In 2012, Ashrafzadeh won a grant to conduct diabetes workshops in Iran with her mother. The participants, mostly women, were taught how to prepare low-fat, low-salt Persian cuisine and adopt healthier behaviors. Within two weeks, the workshop members’ blood glucose levels dropped significantly. Ashrafzadeh collaborated with her mother and sister to revise 40 Persian recipes and published them as a cookbook, Diet for the Educated in Iran.
Back on campus in 2013, Ashrafzadeh became the meal planner for her student co-op Henderson House and created a healthier menu. She replaced high-fat brownies with a fat-free version and served fruit for dessert. Brown rice replaced white rice. Tacos were filled with lentils, rice, and cauliflower instead of meat and cheese. Salads were made with shredded kale, pecans, and cranberries.
“At first, some girls complained but most of them liked the healthier food,” she says. “By the second year, the new girls didn’t know anything was different.”
Ashrafzadeh, a member of the Shipman Society and Phi Beta Kappa, is a frequent volunteer and recipient of numerous awards. “I am involved in many things,” she says. “But the common theme is nutrition, health and behavior. It ties everything together.”
Henry Dyson, senior advisor and scholarship coordinator for the LSA Honors Program, sees Ashrafzadeh as an exemplary student.
“She’s a published author in both biomedical research for breast cancer and public health for metabolic disease,” says Dyson. “She has a deep love of Persian fiction and poetry. She is conversant in multiple languages, has a broad global perspective, and a strong commitment to working for the public good.
“In many ways, she exemplifies all of LSA’s educational ideals.”
Photos courtesy of Sepideh Ashrafzadeh.
Red Berry Chicken with Tah-chin
Saffron rice with red berry chicken, known as Tah-chin Morgh, is one of the 40 recipes from the book Diet for the Educated, written by Ashrafzadeh with her mother and sister. The book features healthier versions of traditional Persian dishes.
Tah-chin (a Persian rice cake)
2 cups rice
2 cups water
2 cups plain yogurt (homemade preferred) drained. Reserve the water to use to cook the rice.
1/2t saffron milled or powder
1TB Olive oil
Place the rice, yogurt, and water (or drained water out of yogurt), saffron powder, and olive oil in a rice cooker or pot with a tight-fitting lid. Cook 15-20 minutes or until the liquid is absorbed.
Serve with Red Berry Chicken. Recipe in next column.
Red Berry Chicken
2 pounds chicken breast
2 yellow onions
1/2 red berberis, dried sour cherries or currants soaked in lemon juice
1/2t saffron (powdered)
2t olive oil
Heat a steel pot on the stove at medium-high. Trim off excess fat on chicken and cut chicken breasts into two-inch pieces. Once the pan is hot enough to seal the chicken meat at touch point,* put the chicken, oil, and sliced onions into the pot.
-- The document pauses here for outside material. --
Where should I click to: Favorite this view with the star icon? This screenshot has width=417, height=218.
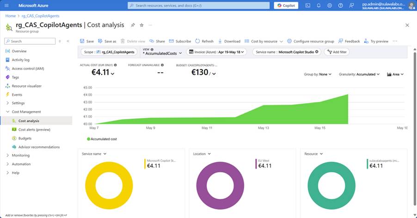click(x=141, y=24)
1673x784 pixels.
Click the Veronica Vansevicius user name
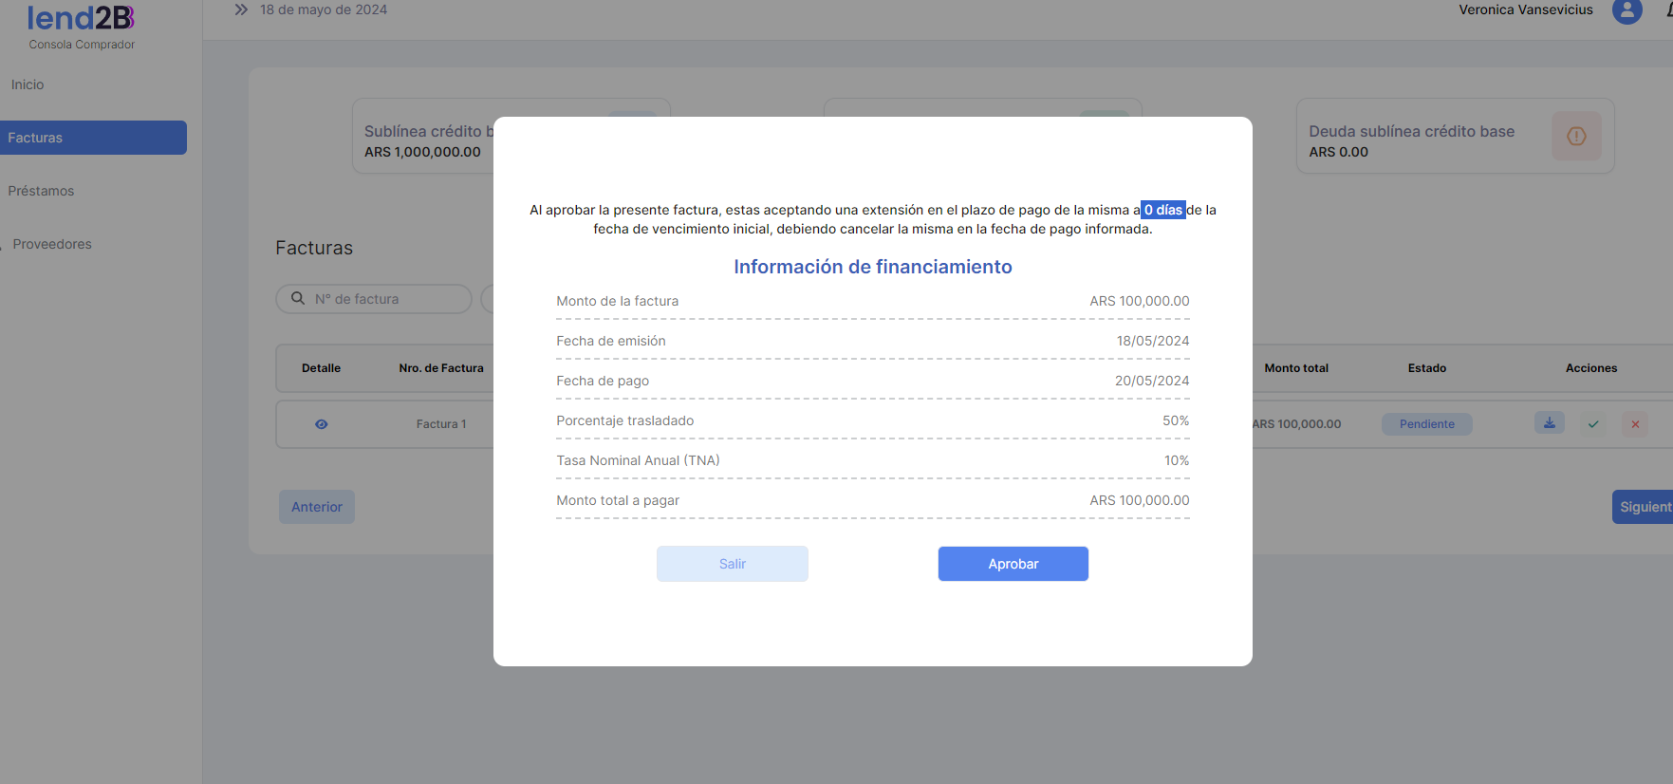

Reduce the heat and cover the pot, and let it cook until the onions start to brown. Add saffron and the red berries and less than half a cup boiling water (gets absorbed by the dried red berries) and the raisins. Serve on top of the saffron rice.
*Test: place a drop of water into the hot pan. If the water evaporates in less than 3 seconds, it is time to add the chicken to the pan.
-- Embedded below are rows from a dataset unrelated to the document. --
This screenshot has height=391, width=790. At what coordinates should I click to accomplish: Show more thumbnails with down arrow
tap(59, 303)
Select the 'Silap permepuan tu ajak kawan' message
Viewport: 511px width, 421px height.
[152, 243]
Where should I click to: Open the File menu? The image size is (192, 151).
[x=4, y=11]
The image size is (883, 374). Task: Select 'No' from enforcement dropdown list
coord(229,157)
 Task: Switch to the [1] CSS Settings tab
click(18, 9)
Notes: The small amount of raisins adds a hint of sweetness to this dish, and since they are mixed with the sour berries and chicken, the dish still has a low glycemic index. This meal is suitable for not only diabetic patients, but also for those with hypertension (high blood pressure) since it does not use salt. The calcium in the drained water from the yogurt will help reduce blood pressure, and the sour flavor of the yogurt drain is a good substitute for lack of salt in the rice.